In recent months, workers from the National Nutrition Program feeding centres have been going door-to-door in Goma and Rutshuru to identify families and children affected by malnutrition. Eray Barungu works with the nutrition program. According to the organization’s surveys, Mr. Barungu notes, “Six per cent of people in North Kivu are malnourished, mostly children and pregnant and lactating women.”
The household visits are an opportunity to teach women how to feed their family well with available foods. Many women still believe quantity of food is more important than quality. Nutritionists working on the program identify this lack of knowledge, rather than lack of food, as the main cause of malnutrition.
Aimedo Placide is a nutritionist with Caritas, an NGO working with the program. He says, “That is why we train the women about the value of a balanced diet. When food consumption in households is diverse … the family is insured against malnutrition.” According to Mr. Placide, a balanced diet includes cereals, tubers, animal protein, vegetables, beans, sugar and oil.
The town of Rutshuru is located 50 kilometres from the provincial capital of Goma. Food education sessions are held regularly at a local health centre. Ms. Nzabonimpa is the mother of malnourished twins. They are more than one year old, but are not yet crawling. The mother comes to the centre every Monday for a medical appointment, and learns how to feed her young children a good diet. She says, “I know how to make milk from soybeans. With little money, I can now make sure they get all the nutrients they need.”
Thanks to the food education sessions, hundreds of families are now able to feed themselves better. Over two hundred families received a pair of guinea pigs, then passed on the female offspring to other families. Nearly fifty families received goats under a similar arrangement. One hundred and twenty women have formed a group to grow soy beans, maize and vegetables.

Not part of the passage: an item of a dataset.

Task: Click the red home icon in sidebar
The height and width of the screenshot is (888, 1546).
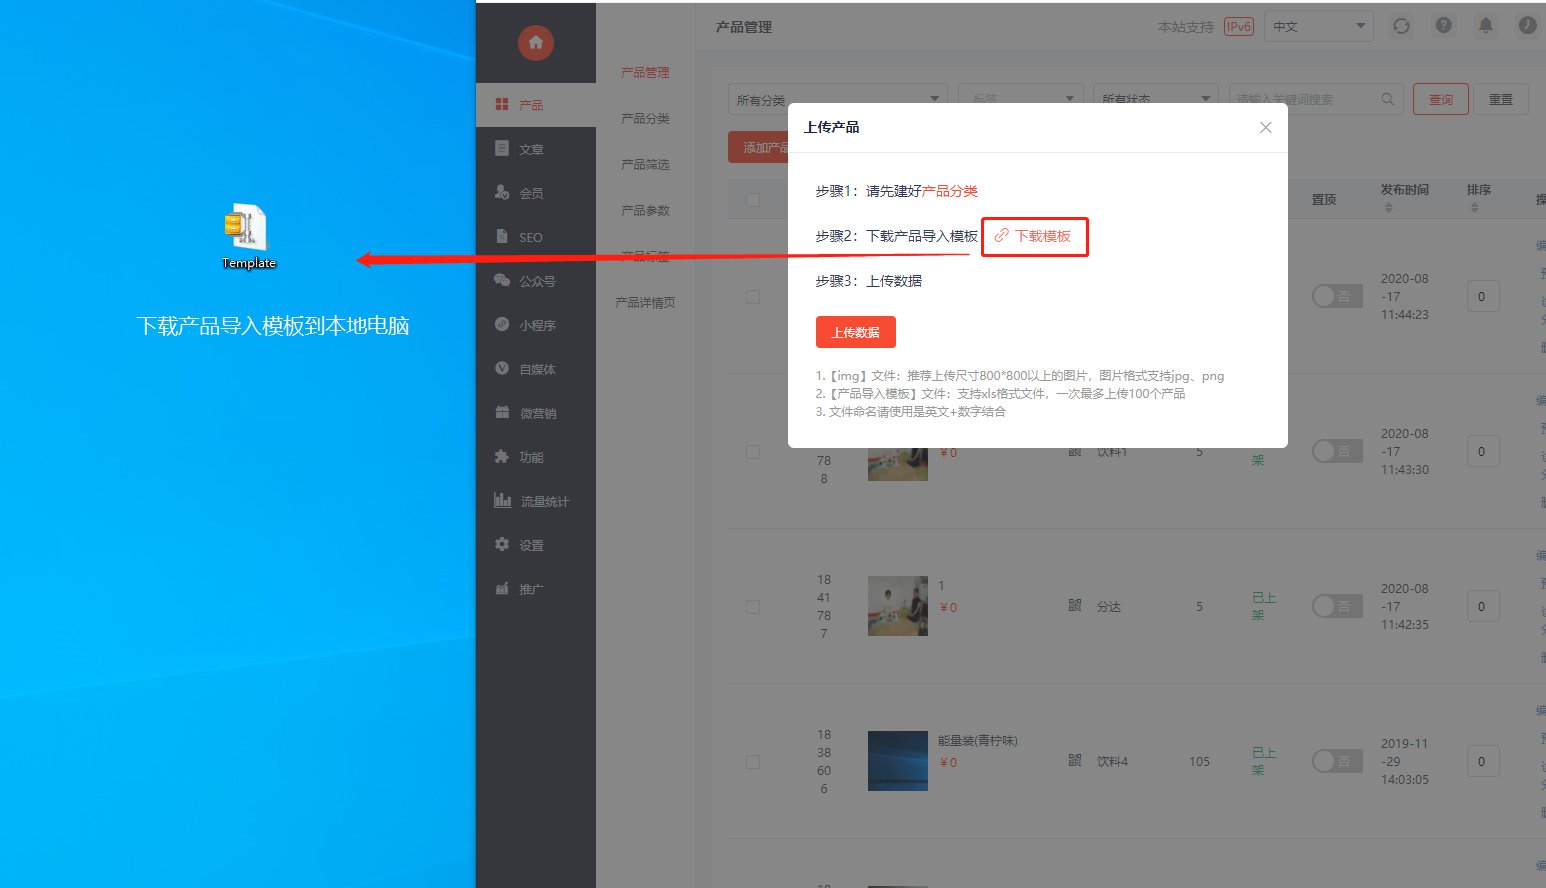Action: [x=536, y=42]
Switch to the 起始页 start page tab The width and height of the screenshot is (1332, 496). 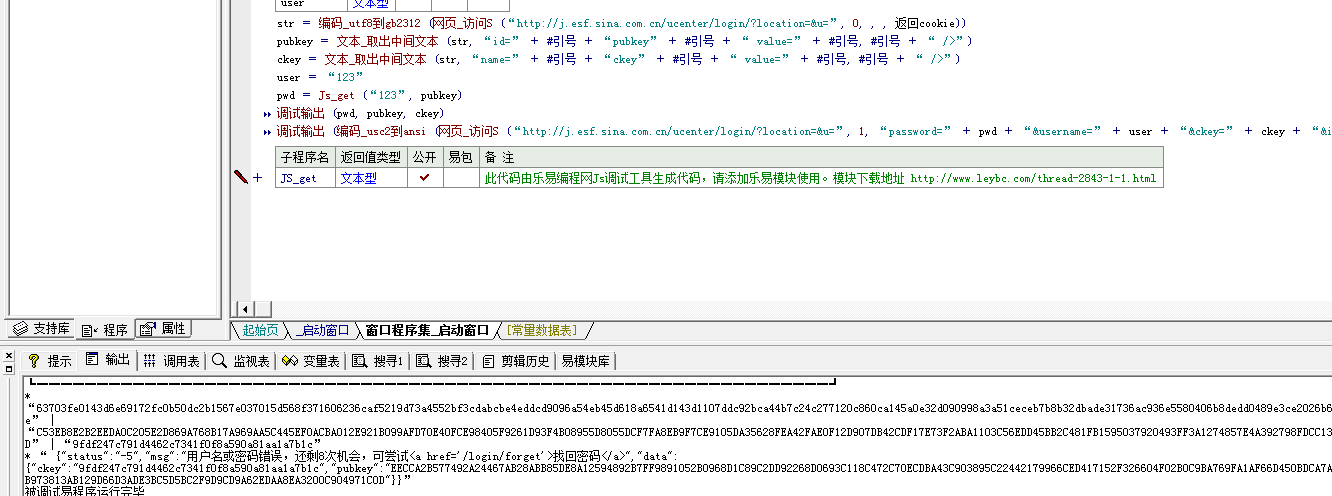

Mrs. Baudoine is head of nutrition at one health centre. Previously, malnourished children required at least a 30-day treatment in health centres. Their mothers stayed with them, leaving other children at home. But, as Mrs. Baudoine explains, “When the [mothers] went home, they found their other children were in turn malnourished.” According to Mrs. Baudoine, this is why the health centre began home visits. Involving the community in the fight against malnutrition has helped break this vicious cycle, which was observed in several feeding centres in Rutshuru.
Since 2010, community networks have been created to monitor malnutrition in each village. Today, only the most severe cases are sent to the hospital.